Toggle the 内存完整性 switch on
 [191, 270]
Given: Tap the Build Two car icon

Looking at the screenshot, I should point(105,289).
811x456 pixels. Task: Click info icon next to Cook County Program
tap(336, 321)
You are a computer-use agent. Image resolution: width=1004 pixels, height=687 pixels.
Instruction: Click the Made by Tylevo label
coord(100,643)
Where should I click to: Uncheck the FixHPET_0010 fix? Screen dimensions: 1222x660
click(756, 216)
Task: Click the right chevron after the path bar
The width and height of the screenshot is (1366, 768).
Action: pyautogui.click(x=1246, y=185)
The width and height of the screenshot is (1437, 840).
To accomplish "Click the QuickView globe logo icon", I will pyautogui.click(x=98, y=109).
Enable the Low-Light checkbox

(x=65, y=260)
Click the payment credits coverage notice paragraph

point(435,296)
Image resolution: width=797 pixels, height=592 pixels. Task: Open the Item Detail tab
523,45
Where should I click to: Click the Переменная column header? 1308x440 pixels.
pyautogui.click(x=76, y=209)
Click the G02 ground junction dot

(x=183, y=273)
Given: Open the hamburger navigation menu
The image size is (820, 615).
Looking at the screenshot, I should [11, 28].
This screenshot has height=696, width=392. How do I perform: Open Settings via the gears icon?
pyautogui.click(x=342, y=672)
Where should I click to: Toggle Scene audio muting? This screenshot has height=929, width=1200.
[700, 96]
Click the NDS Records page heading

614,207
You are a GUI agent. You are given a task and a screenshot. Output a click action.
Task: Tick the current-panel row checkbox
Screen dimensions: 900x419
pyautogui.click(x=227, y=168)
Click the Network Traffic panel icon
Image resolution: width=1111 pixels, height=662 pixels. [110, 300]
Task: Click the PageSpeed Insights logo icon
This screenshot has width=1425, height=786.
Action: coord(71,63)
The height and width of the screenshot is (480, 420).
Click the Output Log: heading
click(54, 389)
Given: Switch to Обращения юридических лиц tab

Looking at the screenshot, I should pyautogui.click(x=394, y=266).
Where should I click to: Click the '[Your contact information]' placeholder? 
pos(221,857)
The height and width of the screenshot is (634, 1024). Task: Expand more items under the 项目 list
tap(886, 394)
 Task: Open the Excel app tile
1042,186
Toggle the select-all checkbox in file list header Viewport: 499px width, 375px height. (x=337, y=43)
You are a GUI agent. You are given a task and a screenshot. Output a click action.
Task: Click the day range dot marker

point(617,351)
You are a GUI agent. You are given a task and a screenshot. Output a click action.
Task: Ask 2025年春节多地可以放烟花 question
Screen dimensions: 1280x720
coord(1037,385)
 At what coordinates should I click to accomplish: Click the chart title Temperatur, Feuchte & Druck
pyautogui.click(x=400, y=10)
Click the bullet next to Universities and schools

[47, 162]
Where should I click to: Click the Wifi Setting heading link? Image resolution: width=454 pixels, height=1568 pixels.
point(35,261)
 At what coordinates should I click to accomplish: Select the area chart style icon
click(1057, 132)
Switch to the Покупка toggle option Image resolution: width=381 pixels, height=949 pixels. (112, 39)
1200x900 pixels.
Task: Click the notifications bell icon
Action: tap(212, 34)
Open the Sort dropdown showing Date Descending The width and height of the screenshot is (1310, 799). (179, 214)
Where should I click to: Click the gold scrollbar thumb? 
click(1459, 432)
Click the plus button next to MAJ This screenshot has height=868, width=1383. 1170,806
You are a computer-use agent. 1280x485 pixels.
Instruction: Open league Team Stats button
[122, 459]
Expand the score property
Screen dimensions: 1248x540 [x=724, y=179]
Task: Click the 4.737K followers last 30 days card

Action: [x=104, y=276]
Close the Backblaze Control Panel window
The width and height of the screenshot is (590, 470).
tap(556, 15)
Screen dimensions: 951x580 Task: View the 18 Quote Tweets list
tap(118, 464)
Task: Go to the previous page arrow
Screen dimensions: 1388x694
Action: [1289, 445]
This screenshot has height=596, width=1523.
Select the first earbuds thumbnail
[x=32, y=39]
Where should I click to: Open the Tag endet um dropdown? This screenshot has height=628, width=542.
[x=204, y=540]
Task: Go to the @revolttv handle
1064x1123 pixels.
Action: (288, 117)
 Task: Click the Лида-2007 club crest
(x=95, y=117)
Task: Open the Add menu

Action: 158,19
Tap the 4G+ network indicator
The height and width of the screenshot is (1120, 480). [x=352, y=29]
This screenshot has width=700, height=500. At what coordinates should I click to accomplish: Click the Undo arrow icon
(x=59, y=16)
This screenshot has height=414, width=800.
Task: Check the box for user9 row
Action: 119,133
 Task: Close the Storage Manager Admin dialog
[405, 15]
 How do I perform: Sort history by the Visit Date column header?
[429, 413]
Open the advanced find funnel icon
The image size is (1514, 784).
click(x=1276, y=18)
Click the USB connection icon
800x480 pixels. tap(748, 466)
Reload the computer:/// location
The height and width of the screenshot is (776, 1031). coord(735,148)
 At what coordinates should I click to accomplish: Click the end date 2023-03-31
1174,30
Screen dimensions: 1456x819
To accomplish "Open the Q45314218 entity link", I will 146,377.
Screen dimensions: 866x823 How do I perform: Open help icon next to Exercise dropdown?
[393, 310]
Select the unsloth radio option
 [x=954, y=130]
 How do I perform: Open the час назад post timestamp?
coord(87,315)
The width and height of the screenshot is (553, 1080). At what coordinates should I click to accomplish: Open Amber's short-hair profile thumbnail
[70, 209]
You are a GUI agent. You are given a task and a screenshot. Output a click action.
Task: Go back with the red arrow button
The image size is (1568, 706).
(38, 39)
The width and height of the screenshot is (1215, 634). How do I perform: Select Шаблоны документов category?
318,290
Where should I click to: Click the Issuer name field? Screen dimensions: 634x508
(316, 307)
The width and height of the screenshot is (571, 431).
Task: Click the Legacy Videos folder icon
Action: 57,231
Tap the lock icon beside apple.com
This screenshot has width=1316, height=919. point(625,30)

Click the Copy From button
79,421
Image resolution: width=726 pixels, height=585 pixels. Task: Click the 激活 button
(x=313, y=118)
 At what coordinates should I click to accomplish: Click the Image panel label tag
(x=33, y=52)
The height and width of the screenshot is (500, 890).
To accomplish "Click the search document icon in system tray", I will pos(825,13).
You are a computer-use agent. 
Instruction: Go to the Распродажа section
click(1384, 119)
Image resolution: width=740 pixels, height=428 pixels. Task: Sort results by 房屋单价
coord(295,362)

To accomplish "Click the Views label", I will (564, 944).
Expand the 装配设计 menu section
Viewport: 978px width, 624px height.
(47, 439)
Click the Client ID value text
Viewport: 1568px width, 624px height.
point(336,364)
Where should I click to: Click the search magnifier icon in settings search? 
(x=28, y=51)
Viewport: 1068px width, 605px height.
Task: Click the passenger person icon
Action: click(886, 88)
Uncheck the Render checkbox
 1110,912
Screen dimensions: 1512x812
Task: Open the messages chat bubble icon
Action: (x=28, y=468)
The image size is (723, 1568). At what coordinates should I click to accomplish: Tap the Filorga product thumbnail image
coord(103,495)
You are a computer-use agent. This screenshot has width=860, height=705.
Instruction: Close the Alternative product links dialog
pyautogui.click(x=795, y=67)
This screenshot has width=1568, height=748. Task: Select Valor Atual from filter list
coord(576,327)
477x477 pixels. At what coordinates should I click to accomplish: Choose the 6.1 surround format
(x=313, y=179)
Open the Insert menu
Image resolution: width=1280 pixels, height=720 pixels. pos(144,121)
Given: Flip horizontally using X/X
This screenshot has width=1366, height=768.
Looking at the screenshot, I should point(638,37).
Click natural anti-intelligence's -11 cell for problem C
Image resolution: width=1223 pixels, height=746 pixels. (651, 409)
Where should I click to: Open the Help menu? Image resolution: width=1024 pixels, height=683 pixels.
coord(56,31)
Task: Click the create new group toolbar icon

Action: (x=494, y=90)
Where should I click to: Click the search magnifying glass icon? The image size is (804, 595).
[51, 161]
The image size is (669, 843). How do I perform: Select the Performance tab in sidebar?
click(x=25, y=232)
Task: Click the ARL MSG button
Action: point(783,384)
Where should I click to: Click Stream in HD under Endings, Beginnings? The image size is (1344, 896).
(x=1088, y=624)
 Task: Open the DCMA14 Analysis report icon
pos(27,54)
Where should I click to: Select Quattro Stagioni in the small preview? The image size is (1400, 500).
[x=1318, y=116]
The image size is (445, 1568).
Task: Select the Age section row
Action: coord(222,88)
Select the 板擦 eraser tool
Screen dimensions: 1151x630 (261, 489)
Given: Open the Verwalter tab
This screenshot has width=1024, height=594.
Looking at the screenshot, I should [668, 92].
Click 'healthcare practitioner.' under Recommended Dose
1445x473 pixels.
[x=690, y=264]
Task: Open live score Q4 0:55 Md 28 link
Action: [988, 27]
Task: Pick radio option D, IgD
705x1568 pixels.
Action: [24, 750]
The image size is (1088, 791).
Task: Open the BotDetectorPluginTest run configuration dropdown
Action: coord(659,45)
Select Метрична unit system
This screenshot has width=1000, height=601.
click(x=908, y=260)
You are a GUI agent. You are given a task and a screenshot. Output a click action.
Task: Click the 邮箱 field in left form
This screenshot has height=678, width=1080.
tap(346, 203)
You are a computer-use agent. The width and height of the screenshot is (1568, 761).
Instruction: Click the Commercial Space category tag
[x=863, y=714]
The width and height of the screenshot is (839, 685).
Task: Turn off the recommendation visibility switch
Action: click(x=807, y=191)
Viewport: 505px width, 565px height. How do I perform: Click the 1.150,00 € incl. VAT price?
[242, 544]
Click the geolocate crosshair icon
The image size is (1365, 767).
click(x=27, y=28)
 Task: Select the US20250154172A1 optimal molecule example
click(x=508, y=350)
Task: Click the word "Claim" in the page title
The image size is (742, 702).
——————————
Activity
What is needed is an exact retyping of every line from the one containing "Viewport: 505px width, 565px" through the final line of the entries, and only those lines.

Response to the exercise
Viewport: 505px width, 565px height. How do I perform: Click the 1.150,00 € incl. VAT price?
[242, 544]
Click the geolocate crosshair icon
The image size is (1365, 767).
click(x=27, y=28)
 Task: Select the US20250154172A1 optimal molecule example
click(x=508, y=350)
Task: Click the word "Claim" in the page title
The image size is (742, 702).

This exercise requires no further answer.